Jan 20, 2015

Book Review: The Sports Gene

David Epstein's The Sports Gene was exciting read for me. I follow many different sports and I've been intrigued about how much success is about nature (genes) and how much about nurture (training, etc). This was the first time I got some concrete facts about the subject.

David Epstein isn't a scientist, but a sports journalist, who has made a long learning journey to be able to write about so technical subject. I believe this book is better, when it's written by a journalist and not by a scientist. Book goes quite deep into the genes and biology, so it's better when it's written in bit more understandable way.

Book tells stories and facts about athletics, basketball, sprint running, long distance running, cross country skiing, baseball and many others. It really tries to look for patterns behind athletes and their genes. For certain sports there are definitely genetic differences that make some athletes to have a superior change to succeed to others. Still success always needs lots of training.
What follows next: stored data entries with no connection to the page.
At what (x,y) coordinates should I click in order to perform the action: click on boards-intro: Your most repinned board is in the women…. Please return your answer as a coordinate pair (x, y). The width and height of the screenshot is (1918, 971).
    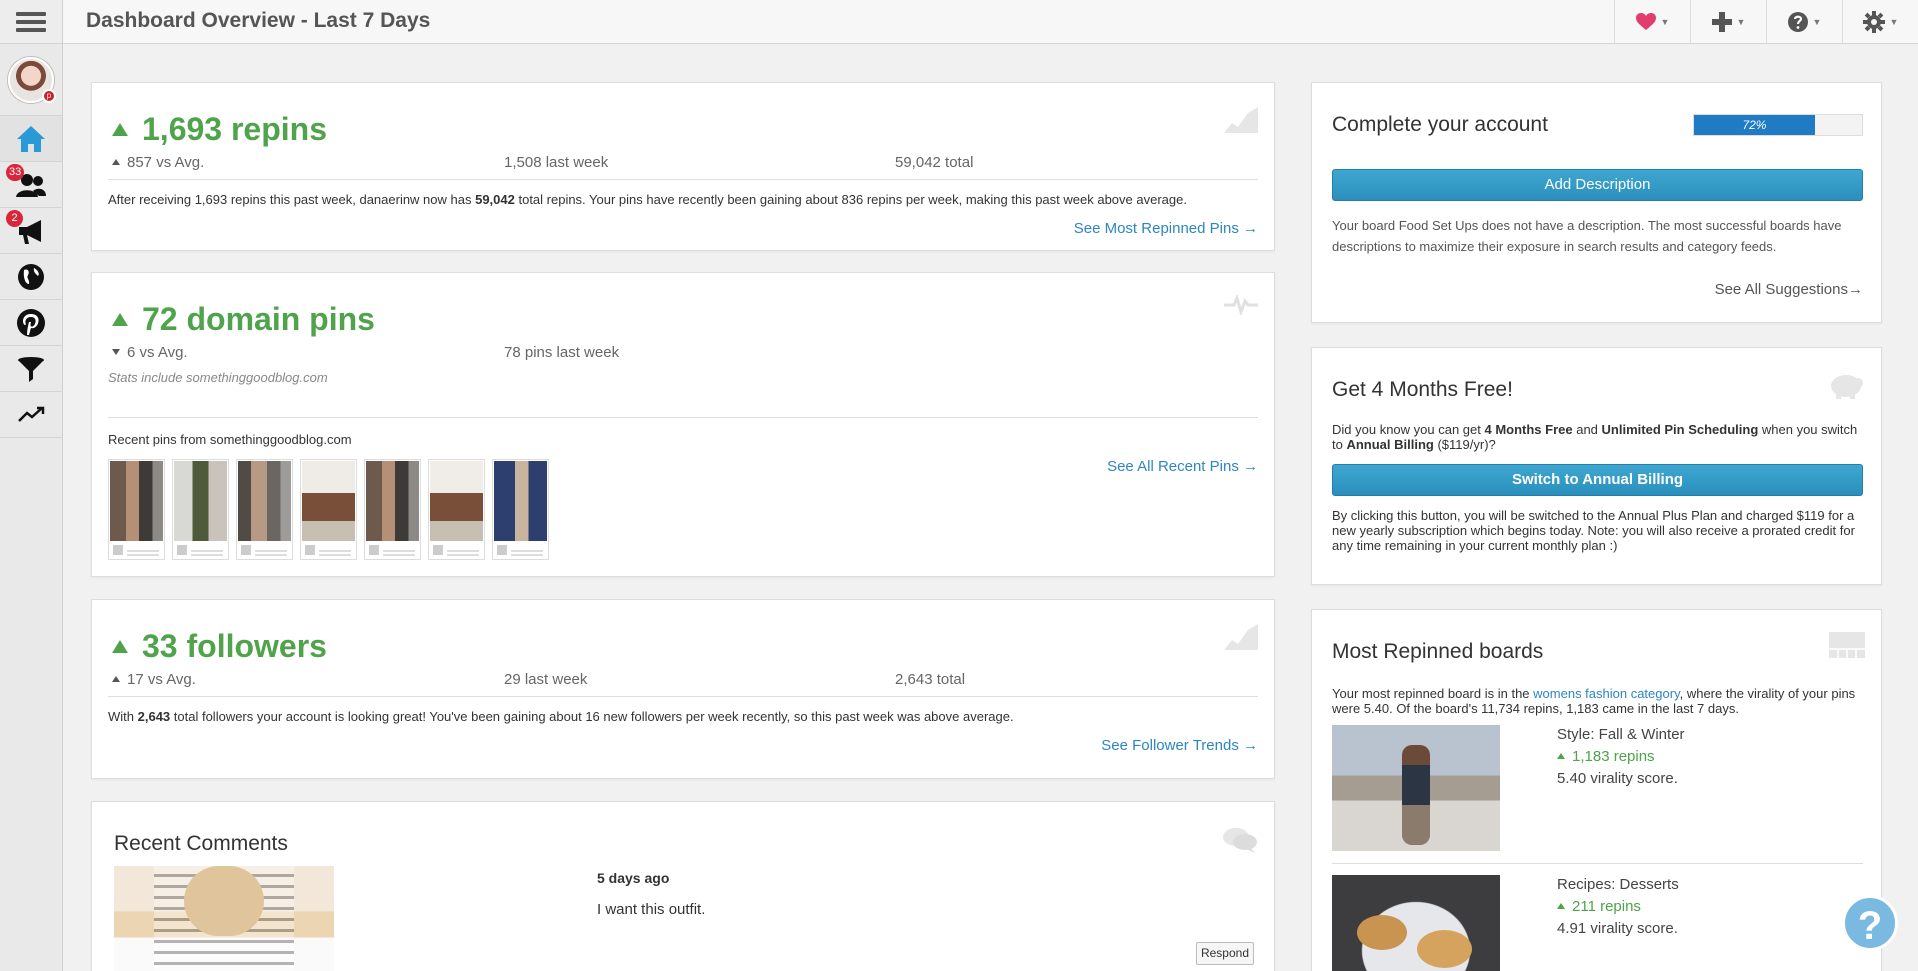
    Looking at the image, I should click on (1594, 701).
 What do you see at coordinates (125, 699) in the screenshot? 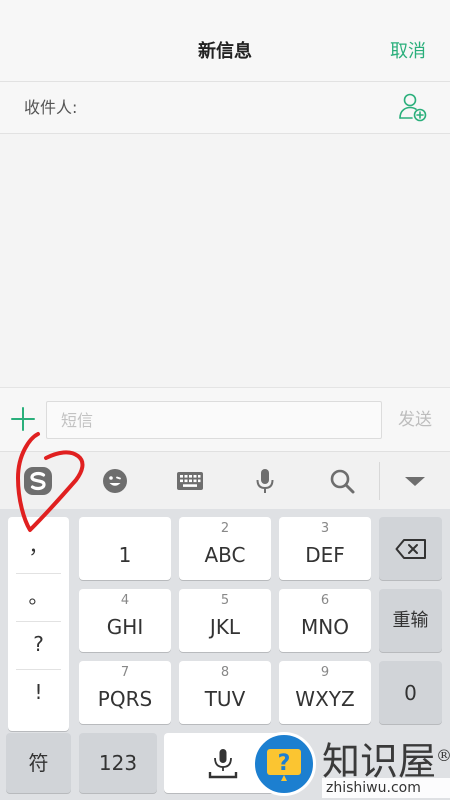
I see `key-letters: PQRS` at bounding box center [125, 699].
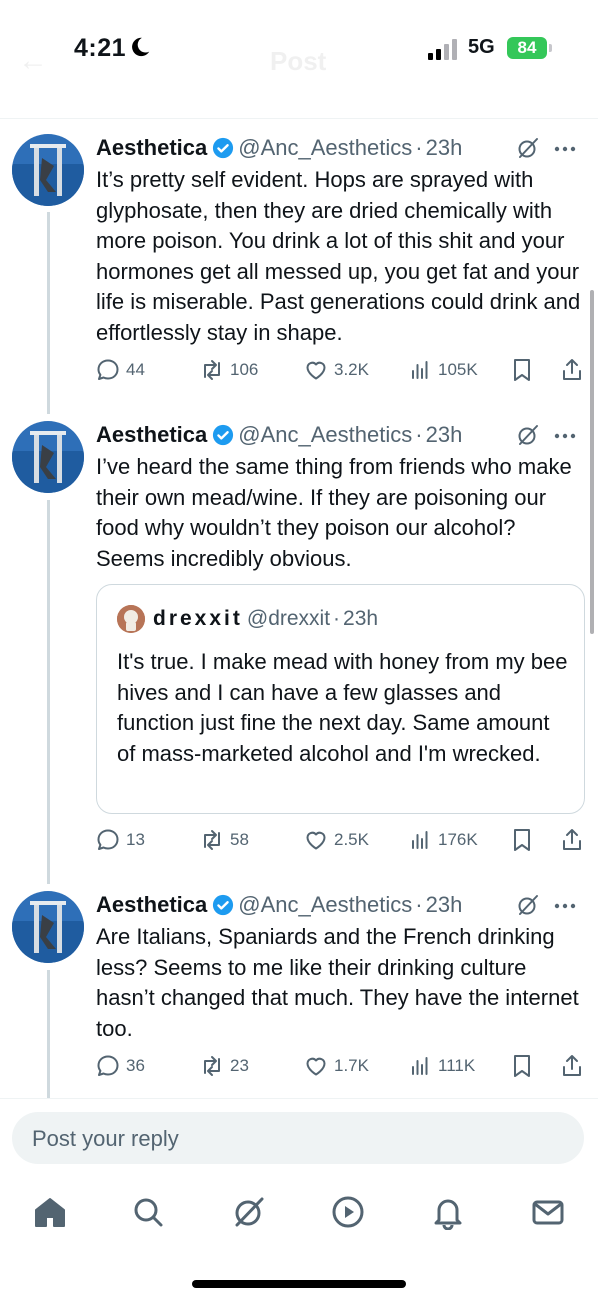 Image resolution: width=598 pixels, height=1300 pixels. What do you see at coordinates (229, 370) in the screenshot?
I see `repost-button: 106` at bounding box center [229, 370].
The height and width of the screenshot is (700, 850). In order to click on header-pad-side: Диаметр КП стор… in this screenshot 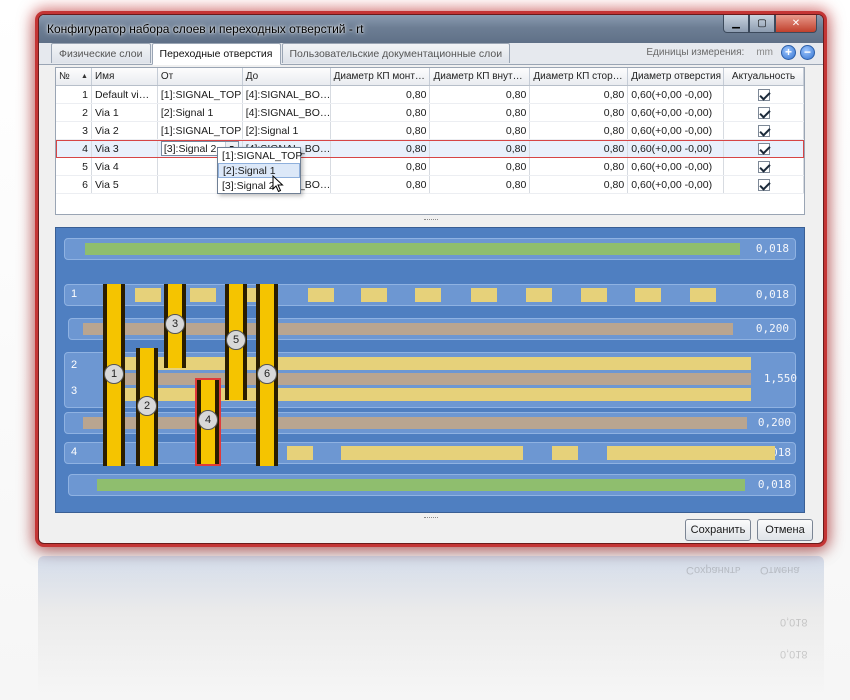, I will do `click(580, 76)`.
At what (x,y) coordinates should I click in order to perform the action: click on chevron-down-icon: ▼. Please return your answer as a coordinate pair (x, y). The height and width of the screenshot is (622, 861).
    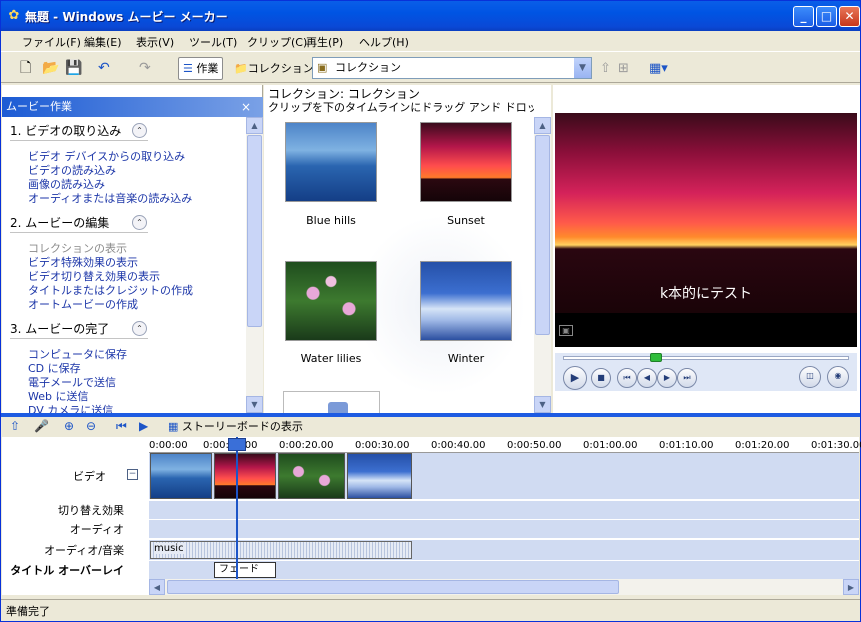
    Looking at the image, I should click on (582, 68).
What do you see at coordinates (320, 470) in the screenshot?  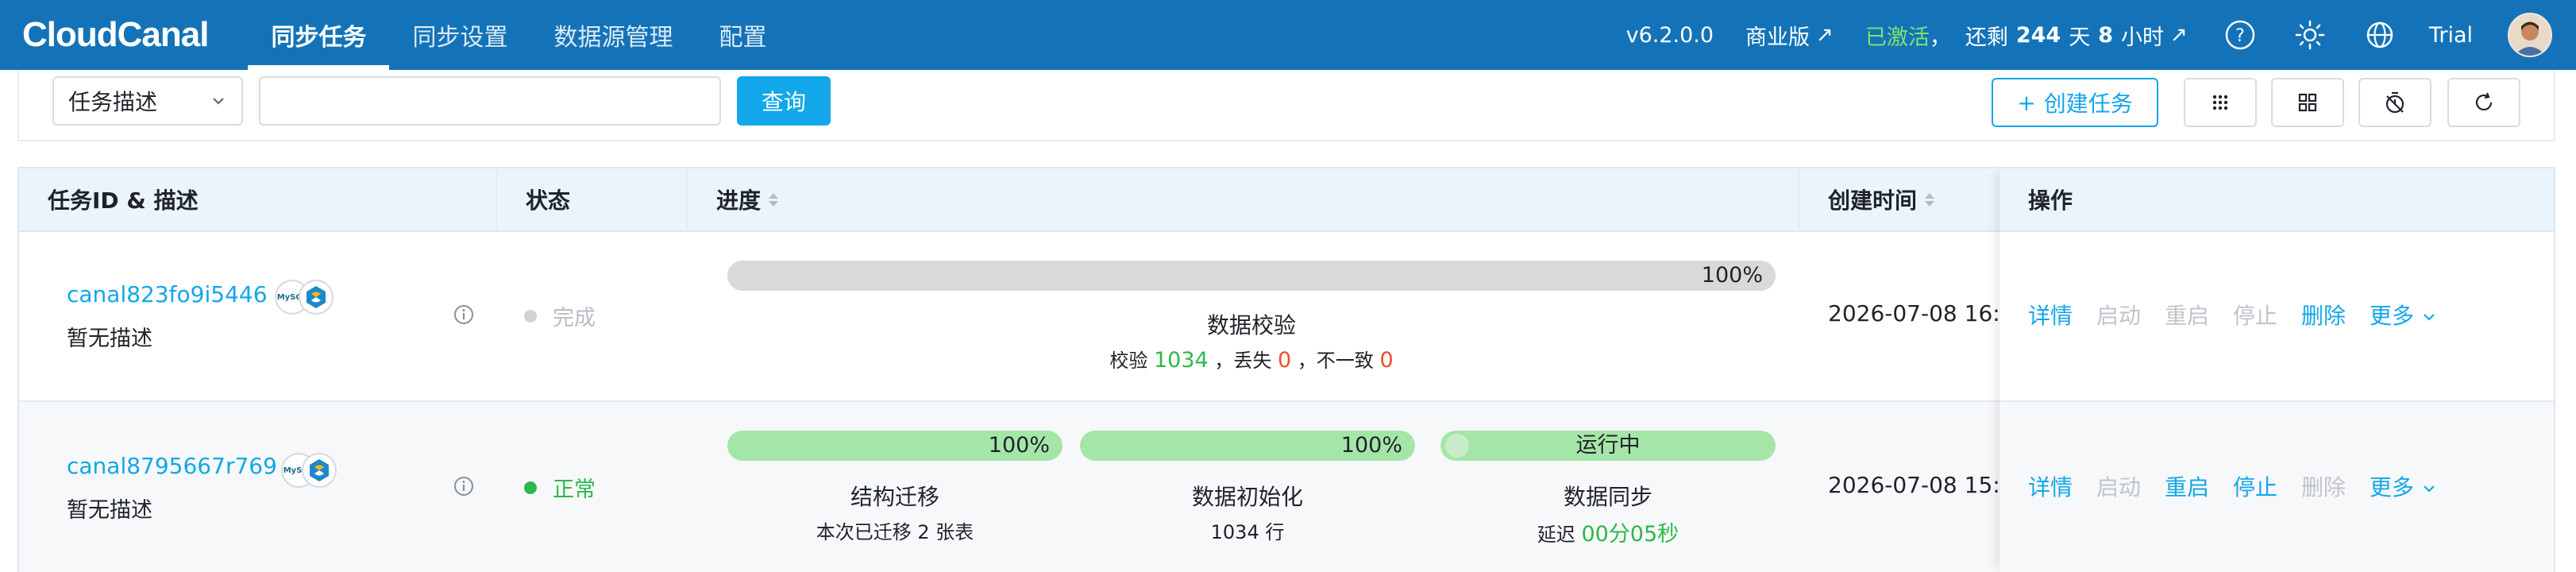 I see `sequoia-icon` at bounding box center [320, 470].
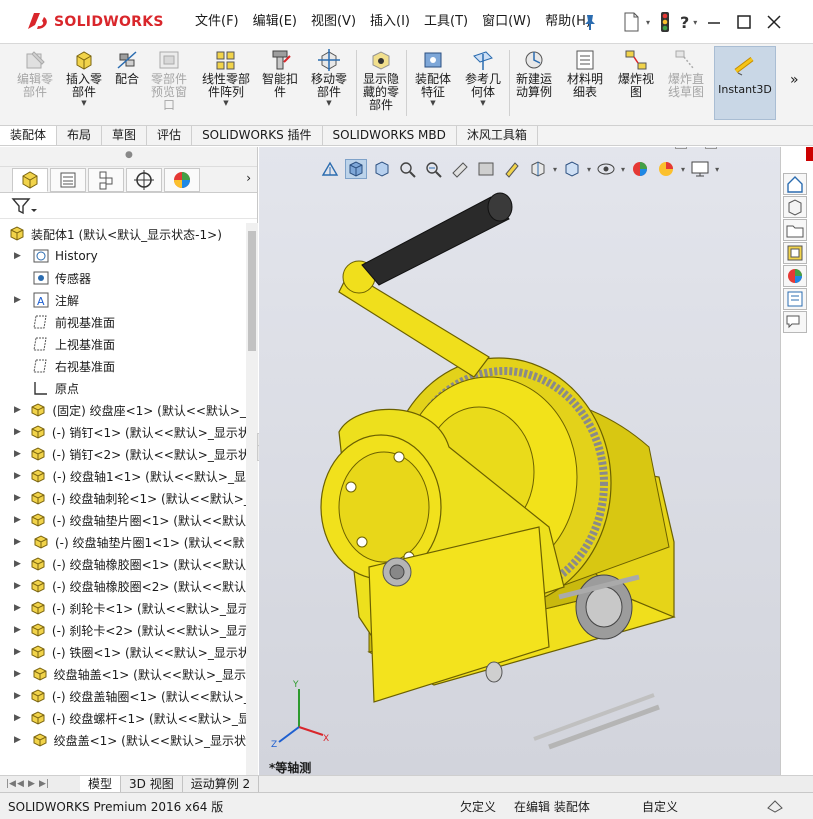 Image resolution: width=813 pixels, height=819 pixels. Describe the element at coordinates (123, 344) in the screenshot. I see `tree-item: 上视基准面` at that location.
In one way book is depressing for some sports. As an example, with current conditions in the world Kalenjin Kenyans will rule the marathon and long distance running field for some time. But actually not that long ago, Finnish people used to rule the long distance world (Hannes Kolehmainen, Paavo Nurmi, Lasse Viren) , before we got richer and didn't run that much anymore. So in a way we Finns still might have the genes for it, but our environment and training doesn't support those anymore. The same might happen to the Kenyans at some in the future.

The whole book bounces between nature and nurture. What is certain is that there are no genetically perfect athletes, because no one doesn't have any good ideas what genes actually are needed for which sports. There are some genes found which might prevent success in some sports and some genes that are common with the elite athletes in that sport. Most often still, the genes of elite athletes can be found from thousands of other who still are not elite. So there is no one answer for nature vs nurture debate.

One other thing that interested me was the trainability of people. Different genes actually mean that people develop differently. Populist journalism often tells that training like this and that will only give results. The fact is, people acquire skills differently. The famous 10 000 hour rule, isn't exactly true, but then on the other hand it gives an idea of the ball park people need to train. People need to train the way their body and mind adapts. That's the most important lesson of the book.

I highly recommend this book the everyone interested about sport training or coaching. It felt bit longish at some point, but reading this is time well invested.